On we then continued towards Great Yarmouth. We weren’t concerned with getting there quickly, knowing only that we’d prefer to be past Norwich before rush hour, something which on paper seemed like a fairly easy task to accomplish. Oh, if only.
It ended up taking us four months to reach Great Yarmouth. Admittedly, that’s subjective time; an effect of regional time dilation caused by the flatness of Norfolk stretching to infinity and cancelling out one of the more interesting dimensions we take for granted; an effect of being in a queue of traffic all on the same road, all behind a tractor, all unable to pass safely because of the queue of traffic heading in the opposite direction, all behind another tractor; an effect of the most interesting thing to distract the attention being watching grass grow, wither, and die in real time. I don’t remember passing Norwich although we surely did, possibly using the gravitational mass at the centre of its ring road as a slingshot to travel back in time and retrieve those missing months on the road ahead of our arrival in the seaside resort that was our destination. I don’t remember much about our hotel in Great Yarmouth either, although it was the Willow Tree Lodge Hotel and probably perfectly adequate for our needs. I only remember the following morning.
Those months and months in Norfolk…
It was a long day. It wasn’t months.
Months. Your memory has been affected by the time travel. Mine too, though to a lesser extent. Anyway, those months…

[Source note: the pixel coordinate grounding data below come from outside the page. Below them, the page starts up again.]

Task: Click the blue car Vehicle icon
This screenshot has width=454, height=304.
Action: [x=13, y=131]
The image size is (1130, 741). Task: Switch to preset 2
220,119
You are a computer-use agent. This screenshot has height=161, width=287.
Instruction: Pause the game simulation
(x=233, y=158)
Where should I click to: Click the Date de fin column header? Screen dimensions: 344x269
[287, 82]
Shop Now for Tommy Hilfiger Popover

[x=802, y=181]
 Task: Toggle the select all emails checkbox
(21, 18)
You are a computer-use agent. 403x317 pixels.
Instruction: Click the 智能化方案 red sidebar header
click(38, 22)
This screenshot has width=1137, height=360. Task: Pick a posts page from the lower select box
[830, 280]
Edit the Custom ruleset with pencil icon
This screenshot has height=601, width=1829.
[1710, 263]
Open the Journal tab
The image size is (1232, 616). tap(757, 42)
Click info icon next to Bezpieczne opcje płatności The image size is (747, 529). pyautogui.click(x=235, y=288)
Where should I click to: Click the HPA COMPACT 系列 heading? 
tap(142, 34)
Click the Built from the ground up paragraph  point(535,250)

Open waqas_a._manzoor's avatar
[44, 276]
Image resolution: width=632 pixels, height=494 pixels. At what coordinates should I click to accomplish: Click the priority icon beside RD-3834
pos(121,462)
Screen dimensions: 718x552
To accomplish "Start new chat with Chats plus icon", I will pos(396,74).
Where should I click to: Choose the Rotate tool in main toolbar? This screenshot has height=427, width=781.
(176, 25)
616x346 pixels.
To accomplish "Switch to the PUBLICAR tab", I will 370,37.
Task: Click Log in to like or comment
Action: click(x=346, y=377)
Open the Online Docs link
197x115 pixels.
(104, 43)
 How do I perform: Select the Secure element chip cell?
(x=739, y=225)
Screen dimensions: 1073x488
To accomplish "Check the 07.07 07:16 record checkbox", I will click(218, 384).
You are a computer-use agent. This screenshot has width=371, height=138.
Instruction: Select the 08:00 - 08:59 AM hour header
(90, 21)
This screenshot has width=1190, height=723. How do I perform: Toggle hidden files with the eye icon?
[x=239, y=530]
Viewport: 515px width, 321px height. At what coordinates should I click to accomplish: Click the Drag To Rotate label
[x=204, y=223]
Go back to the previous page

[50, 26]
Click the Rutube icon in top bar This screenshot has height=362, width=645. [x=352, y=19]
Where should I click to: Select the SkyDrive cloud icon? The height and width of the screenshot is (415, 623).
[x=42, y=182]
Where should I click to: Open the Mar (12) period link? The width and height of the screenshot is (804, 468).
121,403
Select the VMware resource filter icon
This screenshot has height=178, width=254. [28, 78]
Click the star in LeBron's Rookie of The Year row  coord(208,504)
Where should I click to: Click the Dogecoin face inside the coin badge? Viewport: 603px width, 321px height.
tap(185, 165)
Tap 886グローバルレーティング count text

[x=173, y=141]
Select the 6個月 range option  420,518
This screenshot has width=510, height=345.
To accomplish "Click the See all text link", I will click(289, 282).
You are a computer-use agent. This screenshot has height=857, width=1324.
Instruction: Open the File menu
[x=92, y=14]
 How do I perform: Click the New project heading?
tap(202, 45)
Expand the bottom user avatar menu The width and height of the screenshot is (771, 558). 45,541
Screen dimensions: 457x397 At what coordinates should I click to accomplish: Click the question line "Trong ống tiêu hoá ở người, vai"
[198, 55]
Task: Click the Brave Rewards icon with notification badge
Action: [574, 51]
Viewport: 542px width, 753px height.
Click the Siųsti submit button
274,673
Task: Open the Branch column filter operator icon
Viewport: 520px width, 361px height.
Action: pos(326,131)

It was a day. Get on with it.
Well, I don’t want to get in the car and explore Norfolk today. Fancy a walk around the town instead? Hit the seafront. See what’s around.
In November?
It’s what we do. Check out some pubs, that sort of thing?
Sounds like a plan.
It wasn’t a plan. It was the opposite of a plan because we didn’t know anything about Great Yarmouth. It is, however, what we did. We wanted to spend a long time not sitting down for obvious reasons and so we walked from our hotel southwards along the beach to see what we could see. With some not particularly great weather accompanying us in the morning my camera didn’t make an appearance until we’d stretched our legs for around three kilometres. The first thing to catch my eye was what we initially thought was evidence of some old mining operation along the seafront but which turned out to be part of the closed Log Flume ride at the Pleasure Beach amusements.
The sign for Great Yarmouth Pleasure Beach behind the cage-like fencing on this overcast morning seemed to be setting a tone for the town of faded glory, and there was a lot of truth to that but this is still the sort of thing we like to see. It’s certainly preferable to visiting these sorts of places when they’re rammed with noisy families and it’s why we tend to travel to seaside resorts out of season.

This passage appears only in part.